• PROBLEM STATEMENT:
Search the records for the string "front", then copy each line that has it.

• Stored items:

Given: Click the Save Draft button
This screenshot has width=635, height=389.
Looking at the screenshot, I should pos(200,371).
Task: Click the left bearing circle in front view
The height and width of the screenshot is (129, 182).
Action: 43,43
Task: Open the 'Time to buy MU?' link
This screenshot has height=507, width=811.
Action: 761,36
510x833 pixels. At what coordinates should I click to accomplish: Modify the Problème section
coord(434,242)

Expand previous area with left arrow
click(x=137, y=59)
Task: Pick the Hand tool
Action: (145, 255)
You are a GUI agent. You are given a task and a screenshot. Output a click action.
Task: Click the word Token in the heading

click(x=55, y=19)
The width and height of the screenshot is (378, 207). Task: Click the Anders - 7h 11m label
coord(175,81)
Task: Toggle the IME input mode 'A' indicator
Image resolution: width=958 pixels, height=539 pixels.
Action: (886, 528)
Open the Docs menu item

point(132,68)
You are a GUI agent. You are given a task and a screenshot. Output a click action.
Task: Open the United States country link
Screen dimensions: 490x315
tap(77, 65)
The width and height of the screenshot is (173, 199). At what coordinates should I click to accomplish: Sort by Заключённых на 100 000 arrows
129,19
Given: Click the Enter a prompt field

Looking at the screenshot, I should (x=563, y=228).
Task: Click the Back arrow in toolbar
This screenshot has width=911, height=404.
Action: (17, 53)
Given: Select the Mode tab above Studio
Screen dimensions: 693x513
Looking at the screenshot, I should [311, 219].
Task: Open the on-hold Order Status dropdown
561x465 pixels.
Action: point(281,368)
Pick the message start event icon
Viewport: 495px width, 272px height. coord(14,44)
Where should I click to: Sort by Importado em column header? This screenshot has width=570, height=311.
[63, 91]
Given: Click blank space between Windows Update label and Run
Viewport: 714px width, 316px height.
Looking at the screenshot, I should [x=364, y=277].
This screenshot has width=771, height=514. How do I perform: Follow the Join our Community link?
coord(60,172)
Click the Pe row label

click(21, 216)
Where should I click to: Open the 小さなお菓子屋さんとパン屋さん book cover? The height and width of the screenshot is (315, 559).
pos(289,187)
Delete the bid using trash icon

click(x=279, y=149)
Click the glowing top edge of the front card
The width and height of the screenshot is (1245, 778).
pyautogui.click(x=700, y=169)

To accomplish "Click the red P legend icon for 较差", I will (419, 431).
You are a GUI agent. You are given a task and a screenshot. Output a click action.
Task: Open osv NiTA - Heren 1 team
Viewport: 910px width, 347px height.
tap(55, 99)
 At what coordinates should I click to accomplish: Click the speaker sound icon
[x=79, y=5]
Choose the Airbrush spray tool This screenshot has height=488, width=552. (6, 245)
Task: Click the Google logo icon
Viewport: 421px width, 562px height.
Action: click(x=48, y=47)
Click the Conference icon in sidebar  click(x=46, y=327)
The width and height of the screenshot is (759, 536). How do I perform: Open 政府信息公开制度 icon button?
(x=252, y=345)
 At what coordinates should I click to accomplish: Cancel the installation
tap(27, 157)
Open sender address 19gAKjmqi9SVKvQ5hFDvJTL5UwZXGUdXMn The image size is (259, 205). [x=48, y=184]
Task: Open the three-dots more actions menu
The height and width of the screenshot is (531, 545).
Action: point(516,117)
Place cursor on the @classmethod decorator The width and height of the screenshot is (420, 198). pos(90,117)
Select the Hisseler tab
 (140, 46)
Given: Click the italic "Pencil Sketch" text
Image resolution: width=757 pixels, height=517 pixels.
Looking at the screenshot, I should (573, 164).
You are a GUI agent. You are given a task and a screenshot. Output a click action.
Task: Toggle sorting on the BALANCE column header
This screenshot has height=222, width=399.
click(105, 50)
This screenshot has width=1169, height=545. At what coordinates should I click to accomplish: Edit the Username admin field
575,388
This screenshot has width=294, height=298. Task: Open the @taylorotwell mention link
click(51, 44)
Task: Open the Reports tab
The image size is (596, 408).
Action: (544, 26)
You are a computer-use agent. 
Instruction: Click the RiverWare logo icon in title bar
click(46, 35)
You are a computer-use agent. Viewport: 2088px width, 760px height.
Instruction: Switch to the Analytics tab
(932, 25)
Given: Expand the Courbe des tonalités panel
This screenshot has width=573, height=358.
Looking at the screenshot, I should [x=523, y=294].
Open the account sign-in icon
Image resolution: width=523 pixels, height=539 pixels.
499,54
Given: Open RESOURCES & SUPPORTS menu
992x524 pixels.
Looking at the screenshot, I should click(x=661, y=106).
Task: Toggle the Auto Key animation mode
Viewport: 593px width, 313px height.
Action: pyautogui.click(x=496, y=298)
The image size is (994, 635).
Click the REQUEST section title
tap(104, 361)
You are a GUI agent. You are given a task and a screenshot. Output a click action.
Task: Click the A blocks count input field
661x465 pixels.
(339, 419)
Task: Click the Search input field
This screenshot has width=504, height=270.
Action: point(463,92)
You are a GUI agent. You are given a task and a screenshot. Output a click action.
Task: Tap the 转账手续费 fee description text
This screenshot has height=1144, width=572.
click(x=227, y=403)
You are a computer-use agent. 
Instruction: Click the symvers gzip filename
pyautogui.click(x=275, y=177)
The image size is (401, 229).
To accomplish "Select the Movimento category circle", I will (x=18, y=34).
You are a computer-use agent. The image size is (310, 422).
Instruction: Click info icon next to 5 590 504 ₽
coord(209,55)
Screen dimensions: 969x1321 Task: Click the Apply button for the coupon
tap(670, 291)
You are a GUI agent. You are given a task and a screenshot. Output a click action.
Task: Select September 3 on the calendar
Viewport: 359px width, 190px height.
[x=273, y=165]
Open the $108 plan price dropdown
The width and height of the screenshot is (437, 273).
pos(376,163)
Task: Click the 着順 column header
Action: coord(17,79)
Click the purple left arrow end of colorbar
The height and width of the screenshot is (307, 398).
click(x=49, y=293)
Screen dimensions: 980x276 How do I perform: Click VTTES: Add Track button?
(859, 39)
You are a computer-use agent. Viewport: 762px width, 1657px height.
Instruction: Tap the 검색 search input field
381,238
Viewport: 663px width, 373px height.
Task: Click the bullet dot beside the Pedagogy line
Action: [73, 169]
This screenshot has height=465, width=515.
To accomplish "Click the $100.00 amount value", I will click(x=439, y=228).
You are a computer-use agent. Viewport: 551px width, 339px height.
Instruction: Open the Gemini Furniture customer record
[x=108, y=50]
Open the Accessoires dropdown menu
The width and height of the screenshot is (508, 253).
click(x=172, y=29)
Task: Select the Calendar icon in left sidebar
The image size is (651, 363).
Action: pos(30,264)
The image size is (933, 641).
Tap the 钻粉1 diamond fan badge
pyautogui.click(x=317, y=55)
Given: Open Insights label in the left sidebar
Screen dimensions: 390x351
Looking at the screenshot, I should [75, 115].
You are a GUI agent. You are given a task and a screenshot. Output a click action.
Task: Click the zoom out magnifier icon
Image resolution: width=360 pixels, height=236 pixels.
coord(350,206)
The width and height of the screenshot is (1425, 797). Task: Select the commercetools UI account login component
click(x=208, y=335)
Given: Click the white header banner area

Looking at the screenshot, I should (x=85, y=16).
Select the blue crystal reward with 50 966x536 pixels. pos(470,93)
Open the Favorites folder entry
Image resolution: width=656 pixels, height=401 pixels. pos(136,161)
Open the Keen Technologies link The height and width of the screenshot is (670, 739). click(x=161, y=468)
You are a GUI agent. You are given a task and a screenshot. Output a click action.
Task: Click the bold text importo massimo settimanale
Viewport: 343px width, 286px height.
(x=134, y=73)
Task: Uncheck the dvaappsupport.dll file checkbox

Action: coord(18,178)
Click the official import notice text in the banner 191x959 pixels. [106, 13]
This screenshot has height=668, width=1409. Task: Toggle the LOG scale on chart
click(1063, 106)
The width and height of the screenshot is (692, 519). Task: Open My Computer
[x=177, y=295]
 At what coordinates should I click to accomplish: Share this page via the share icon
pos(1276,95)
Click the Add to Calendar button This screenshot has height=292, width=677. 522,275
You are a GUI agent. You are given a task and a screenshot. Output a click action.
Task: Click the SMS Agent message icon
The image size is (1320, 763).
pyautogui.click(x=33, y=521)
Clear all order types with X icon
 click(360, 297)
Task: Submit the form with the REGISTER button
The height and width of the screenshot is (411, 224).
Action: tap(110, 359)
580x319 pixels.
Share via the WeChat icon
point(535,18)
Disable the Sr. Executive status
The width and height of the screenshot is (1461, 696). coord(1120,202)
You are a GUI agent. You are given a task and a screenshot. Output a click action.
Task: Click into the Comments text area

• TASK RESPONSE:
Task: Click the left bearing circle in front view
Click the glowing top edge of the front card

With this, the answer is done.